I found this recipe in Weight Watchers 2010 Holiday Special Magazine and the photo is soooo pretty and enough differant from the other similar recipes I found here that I decided to post for safe keeping. Not sure when I'll get around to making it but it'll be the star of my next big get together. The ingrediants look scaled back to e a lighter version so I'm hoping the tangy taste with the soft cake texture will still be there. I wasn't sure how to put the cups +extra in the ingredients so added it after the item.

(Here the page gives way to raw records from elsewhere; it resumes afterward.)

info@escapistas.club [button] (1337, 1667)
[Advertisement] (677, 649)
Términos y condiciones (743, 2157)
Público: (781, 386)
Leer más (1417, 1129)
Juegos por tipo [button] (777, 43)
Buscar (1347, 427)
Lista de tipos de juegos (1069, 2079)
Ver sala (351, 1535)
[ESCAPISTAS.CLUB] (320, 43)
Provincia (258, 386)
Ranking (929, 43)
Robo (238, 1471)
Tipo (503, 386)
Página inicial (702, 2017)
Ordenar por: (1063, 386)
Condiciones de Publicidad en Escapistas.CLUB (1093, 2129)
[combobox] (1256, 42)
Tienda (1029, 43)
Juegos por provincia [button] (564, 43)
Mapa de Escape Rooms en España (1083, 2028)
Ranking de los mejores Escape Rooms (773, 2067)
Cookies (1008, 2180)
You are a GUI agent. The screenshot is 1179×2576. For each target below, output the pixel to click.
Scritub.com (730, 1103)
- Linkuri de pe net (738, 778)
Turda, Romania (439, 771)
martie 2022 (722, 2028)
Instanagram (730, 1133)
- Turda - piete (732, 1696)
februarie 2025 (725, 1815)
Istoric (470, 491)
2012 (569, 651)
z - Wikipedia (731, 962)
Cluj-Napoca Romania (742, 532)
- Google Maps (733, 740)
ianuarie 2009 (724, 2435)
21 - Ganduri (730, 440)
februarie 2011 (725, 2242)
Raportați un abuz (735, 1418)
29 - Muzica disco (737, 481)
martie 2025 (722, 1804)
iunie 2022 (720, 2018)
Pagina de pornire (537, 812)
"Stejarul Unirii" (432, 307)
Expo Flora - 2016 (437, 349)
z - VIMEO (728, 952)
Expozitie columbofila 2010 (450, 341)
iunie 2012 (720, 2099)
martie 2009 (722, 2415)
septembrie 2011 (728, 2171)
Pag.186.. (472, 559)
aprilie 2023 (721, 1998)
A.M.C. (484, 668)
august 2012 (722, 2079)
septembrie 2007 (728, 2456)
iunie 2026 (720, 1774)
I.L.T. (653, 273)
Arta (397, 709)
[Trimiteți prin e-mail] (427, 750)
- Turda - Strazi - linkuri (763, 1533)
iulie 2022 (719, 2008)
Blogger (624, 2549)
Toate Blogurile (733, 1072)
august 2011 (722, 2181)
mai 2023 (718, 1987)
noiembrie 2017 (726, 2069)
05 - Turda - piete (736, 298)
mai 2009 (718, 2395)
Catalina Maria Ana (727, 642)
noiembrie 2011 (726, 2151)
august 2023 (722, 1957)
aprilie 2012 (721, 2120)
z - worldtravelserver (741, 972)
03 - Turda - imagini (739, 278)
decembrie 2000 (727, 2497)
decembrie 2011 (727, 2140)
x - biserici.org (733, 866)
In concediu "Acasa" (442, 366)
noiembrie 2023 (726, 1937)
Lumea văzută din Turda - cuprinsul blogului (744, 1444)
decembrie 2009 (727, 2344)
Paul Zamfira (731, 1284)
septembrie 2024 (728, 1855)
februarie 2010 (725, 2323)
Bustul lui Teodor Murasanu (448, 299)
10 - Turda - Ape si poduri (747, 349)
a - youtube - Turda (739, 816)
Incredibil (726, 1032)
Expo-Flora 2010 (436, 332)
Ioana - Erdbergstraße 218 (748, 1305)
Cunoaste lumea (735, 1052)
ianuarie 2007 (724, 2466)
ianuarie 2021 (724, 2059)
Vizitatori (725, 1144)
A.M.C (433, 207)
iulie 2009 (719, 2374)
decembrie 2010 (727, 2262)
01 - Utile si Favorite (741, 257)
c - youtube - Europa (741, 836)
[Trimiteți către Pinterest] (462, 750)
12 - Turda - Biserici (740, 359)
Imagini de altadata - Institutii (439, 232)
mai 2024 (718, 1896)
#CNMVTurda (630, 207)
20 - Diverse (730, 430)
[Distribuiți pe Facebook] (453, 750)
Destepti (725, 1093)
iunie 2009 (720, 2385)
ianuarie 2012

Though there are a lot of steps, it's reported the cake can be made up to a month in advance and then frozen prior to frosting and serving. (what a nice way to have a special desert on hand and ready during the holidays)

Provided by Bonnie G 2

Categories     Dessert

Time 1h

Yield 1 Cake, 16 serving(s)

Number Of Ingredients 15

2 cups cake flour
2 1/2 teaspoons baking powder
1/4 teaspoon salt
1 cup nonfat milk, plus
2 tablespoons nonfat milk
3/4 cup sugar, plus
4 tablespoons sugar
1/4 cup fat free egg substitute, plus
2 tablespoons fat free egg substitute
1/4 cup canola oil
5 large egg whites
6 tablespoons lemon curd, prepared
4 large egg whites, at room temperature
1 cup sugar
1 teaspoon vanilla

Steps:

  • Preheat oven to 350.
  • Spray 2 (9") round cake pans with nonstick spray.
  • Line bottoms with parchment or wax paper and spray paper with nonstick spray.
  • TO MAKE CAKE:.
  • Combine flour, baking powder and salt in medium bowl.
  • Whisk milk, 3/4 cup sugar, egg substitue, and oil in large bowl, whisk in flour mixture just until blended.
  • With electric mixer on medium speed, beat egg whites in another large bowl until soft peaks from.
  • Add remaining 4 Tablespoons sugar, 1 tablespoons at a time, beating until firm peaks form.
  • With rubber spatula, gently fold beaten whites into flour mixture until no streaks of white remain.
  • Divide batter evenly among pans.
  • Bake until toothpick inserted into center of each layer comes out clean, 30-35 minutes.
  • Run knife around each layer to loosen from pan.
  • Invert each layer onto rack; remove parchment paper.
  • Let cool completely.
  • With long serrated knife, split each layer in half to make a total of 4 layers.
  • Arrange 3 layers cut side up on work surface; spread each with 2 tablespoons lemon curd.
  • Place 1 layer filling side up on serving plate.
  • Top with 2 more layers, filling side up.
  • Cover with reamining cake layer, cut side down.
  • If making ahead can wrap cake tightly in plastic wrap and then foil, and freeze up to 1 month.
  • Let thaw in refrigerator overnight.
  • TO MAKE FROSTING:.
  • Whisk egg whites and sugar in large metal bowl of electric stand mixer,.
  • Set bowl in large saucepan over 1 inch of simmering water.
  • Cook, stirring constantly, until sugar is dissolved and mixture is hot, 5-7 minutes.
  • Transfer bowl to mixer; add vanilla.
  • With whisk attachment on medium-high speed, beat until stiff glossy peaks form and mixture is completely cool, 5-7 minutes.
  • Spread frosting at once over tiop and sided of cake.
  • ADD a FLOURISH:.
  • Flame frosting to add pizzazz, ignite a hand held torch and move flame continously in small circles over frosting until it is lightly browned as in a meringue pie.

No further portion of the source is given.